Choosing a Bug Tracker

Unfortunately, I’ve been cramped for time lately, but over the weekend we finally chose a bug reporting system to use. This was a fairly lengthy task, and I reviewed about 8 systems before making a choice. We discounted anything commercial, as usually these don’t have good source-code editing flexibility, or they are licensed per-user, which is bad for community projects.

A quick run-down on what I encountered:

Bugzilla: Overall, a very comprehensive package. The source code is modular and very readable (especially for Perl). Although the default theme is horrible, it is easily editable since it is templated. Unfortunately, its permissions system is extremely basic (despite Mozilla claiming it’s “comprehensive”). Access rights to a task are either all or none, which means we couldn’t let users add comments to tasks without also letting them change priorities/assignees/et cetera. Although Bugzilla’s documentation had an article about altering the permissions source code, it was certainly not a clear-cut job.

eTraxis: A relatively new project with a slick interface. Unfortunately, the interface is also mind-bogglingly confusing, and the documentation is extremely light. We couldn’t figure out how to add a task within a few minutes of playing around and dropped it.

Eventum: By the MySQL team, this looked fairly promising. It has a huge feature set, a detailed interface, and integrates with SVN. However, it seemed to have no option for anonymous viewing, so we dropped it.

Mantis BT: Although 3 years ago it might have been popular to inline HTML into PHP scripts, these days it’s unacceptable, especially with the advent of tools like Smarty. We dropped this one because maintaining it looked like it would be an uphill battle. To its credit, it tries to condense HTML into separate PHP files, but the necessary abstraction isn’t there.

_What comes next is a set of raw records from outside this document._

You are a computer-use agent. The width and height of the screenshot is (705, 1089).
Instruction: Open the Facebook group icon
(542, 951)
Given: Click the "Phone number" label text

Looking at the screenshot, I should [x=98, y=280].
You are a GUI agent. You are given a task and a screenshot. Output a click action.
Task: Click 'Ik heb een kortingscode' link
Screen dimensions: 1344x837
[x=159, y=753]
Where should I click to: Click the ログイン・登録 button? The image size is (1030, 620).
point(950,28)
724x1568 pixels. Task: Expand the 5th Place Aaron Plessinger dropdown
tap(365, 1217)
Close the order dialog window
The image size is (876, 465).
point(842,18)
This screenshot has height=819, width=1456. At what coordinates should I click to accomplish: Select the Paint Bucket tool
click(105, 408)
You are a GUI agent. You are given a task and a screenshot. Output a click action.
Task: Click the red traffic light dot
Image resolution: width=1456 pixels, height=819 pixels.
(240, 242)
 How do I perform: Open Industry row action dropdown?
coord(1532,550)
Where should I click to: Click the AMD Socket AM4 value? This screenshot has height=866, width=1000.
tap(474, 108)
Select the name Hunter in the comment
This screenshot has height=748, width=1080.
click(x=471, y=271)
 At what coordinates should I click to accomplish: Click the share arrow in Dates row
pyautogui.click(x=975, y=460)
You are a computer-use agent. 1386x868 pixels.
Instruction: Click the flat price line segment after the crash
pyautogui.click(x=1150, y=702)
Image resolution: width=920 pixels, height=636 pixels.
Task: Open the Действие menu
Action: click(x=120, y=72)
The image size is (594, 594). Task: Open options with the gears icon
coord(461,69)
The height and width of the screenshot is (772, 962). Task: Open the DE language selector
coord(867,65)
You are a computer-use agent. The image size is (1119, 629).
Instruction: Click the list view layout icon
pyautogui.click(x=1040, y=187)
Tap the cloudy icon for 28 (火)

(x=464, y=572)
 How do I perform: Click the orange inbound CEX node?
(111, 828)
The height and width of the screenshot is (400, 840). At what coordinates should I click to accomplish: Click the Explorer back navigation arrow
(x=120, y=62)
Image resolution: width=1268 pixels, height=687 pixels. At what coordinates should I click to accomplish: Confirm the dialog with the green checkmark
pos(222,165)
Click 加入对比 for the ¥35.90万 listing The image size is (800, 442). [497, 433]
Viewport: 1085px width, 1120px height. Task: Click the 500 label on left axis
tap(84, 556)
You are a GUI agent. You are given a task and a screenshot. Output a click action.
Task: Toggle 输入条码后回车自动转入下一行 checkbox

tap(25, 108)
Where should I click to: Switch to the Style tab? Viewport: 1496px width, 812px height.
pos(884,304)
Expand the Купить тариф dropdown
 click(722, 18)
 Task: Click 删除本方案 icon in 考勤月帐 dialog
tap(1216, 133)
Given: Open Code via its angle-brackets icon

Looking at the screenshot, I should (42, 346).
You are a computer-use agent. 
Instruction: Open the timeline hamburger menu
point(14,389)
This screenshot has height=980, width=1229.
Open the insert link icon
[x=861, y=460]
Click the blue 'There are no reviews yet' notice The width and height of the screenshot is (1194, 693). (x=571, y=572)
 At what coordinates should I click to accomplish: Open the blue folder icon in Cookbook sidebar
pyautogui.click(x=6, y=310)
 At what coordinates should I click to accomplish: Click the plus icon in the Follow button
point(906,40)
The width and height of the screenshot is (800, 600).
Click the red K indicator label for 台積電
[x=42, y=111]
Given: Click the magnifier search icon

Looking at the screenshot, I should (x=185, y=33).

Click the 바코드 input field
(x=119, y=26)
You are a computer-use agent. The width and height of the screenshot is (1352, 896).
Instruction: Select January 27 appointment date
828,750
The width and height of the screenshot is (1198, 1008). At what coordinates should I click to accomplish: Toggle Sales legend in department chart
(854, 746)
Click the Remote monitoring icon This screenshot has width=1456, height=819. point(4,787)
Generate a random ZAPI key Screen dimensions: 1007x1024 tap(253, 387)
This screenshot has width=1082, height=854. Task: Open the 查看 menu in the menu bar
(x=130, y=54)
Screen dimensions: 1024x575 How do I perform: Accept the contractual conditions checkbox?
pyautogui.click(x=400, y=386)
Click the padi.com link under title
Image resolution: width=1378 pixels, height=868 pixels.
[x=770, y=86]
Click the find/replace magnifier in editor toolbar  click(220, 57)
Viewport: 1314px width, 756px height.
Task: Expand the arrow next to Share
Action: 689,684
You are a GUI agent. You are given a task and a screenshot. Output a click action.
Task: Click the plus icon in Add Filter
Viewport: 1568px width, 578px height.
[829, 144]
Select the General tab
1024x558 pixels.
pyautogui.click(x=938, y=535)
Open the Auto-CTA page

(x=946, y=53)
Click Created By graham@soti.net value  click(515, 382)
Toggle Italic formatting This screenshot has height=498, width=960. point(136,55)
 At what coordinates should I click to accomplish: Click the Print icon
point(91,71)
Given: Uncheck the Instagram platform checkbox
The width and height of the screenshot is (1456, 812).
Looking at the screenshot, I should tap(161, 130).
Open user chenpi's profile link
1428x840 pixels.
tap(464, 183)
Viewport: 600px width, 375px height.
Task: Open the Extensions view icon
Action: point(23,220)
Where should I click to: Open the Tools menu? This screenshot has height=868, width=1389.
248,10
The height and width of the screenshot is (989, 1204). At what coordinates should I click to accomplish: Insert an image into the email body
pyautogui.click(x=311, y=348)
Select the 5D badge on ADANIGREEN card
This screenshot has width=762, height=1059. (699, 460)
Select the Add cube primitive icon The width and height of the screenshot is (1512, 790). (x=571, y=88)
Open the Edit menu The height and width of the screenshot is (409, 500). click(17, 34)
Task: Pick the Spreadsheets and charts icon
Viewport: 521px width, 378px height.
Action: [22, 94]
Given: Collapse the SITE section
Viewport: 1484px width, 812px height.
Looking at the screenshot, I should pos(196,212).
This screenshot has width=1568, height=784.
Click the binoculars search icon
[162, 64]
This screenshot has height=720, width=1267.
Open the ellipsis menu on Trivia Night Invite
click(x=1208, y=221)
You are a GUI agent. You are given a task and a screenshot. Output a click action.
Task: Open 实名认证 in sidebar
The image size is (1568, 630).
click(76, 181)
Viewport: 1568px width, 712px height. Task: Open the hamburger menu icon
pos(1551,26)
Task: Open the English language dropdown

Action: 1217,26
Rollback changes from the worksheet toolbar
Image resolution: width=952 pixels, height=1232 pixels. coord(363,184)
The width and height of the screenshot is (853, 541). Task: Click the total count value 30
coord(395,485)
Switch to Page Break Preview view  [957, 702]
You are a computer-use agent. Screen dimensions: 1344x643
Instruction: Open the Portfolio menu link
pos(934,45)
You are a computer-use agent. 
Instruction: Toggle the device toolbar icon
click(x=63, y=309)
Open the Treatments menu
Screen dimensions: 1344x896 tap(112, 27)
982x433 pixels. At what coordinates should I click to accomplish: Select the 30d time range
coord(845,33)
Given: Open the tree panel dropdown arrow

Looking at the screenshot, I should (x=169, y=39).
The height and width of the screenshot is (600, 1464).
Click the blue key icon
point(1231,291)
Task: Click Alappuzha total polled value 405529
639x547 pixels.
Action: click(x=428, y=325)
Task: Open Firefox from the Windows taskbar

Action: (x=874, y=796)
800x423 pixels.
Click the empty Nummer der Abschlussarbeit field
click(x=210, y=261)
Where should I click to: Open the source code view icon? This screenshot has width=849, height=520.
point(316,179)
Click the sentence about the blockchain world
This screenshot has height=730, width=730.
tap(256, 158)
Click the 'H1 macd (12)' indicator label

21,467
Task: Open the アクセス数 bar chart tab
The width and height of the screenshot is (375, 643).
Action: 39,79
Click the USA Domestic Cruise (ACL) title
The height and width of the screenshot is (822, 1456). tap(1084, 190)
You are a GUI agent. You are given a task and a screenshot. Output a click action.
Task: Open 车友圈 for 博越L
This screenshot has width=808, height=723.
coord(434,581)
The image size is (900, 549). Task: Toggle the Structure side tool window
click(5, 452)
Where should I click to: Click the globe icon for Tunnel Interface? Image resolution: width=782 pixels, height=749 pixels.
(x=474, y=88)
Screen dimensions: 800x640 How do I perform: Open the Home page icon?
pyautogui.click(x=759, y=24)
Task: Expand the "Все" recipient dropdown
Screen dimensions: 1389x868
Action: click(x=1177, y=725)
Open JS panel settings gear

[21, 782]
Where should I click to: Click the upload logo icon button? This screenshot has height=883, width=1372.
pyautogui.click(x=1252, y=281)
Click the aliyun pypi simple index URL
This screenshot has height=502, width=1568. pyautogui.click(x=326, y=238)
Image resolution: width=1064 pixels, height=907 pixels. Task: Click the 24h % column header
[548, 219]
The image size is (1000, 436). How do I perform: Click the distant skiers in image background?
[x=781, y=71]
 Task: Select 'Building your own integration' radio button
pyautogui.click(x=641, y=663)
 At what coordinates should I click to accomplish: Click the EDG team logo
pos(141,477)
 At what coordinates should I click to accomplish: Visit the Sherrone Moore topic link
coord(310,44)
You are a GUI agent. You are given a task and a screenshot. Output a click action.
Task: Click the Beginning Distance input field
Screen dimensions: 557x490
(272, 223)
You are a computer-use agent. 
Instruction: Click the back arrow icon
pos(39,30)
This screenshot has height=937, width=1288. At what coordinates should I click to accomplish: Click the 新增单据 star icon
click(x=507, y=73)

Scarab: This tool did not appear to have any concept of projects. Even stranger, it claimed that this was a “feature,” and used the word “Modules” instead. This silly design decision was bad enough, but we couldn’t see that Scarab had any sort of hierarchy or sub-categorization beyond “Modules.” Our projects tend to have many nested pieces.

Trac: Trac looks excellent for single-project setups. However, we were looking for an integrated environment. Trac doesn’t seem to allow for multiple projects under one hood. On top of that, it comes with a lot of extra baggage that we don’t need (though this can probably be disabled).

Eventually, we ended up choosing Flyspray. The PHP code is fairly easy to read. It is templated properly, thus abstracting design from code. It allows for projects, categories within projects, and categories within categories. It has comprehensive task permissions for both global groups and per-project groups. Users can be a member of a global group and one group in each project. All in all, this perfectly fit our setup, so after doing a quick vBulletin integration, we launched.

If we had more time and more developers, we probably would have chosen Bugzilla or Eventum and done modifications to implement our features. However, Flyspray had exactly what we needed at the right time.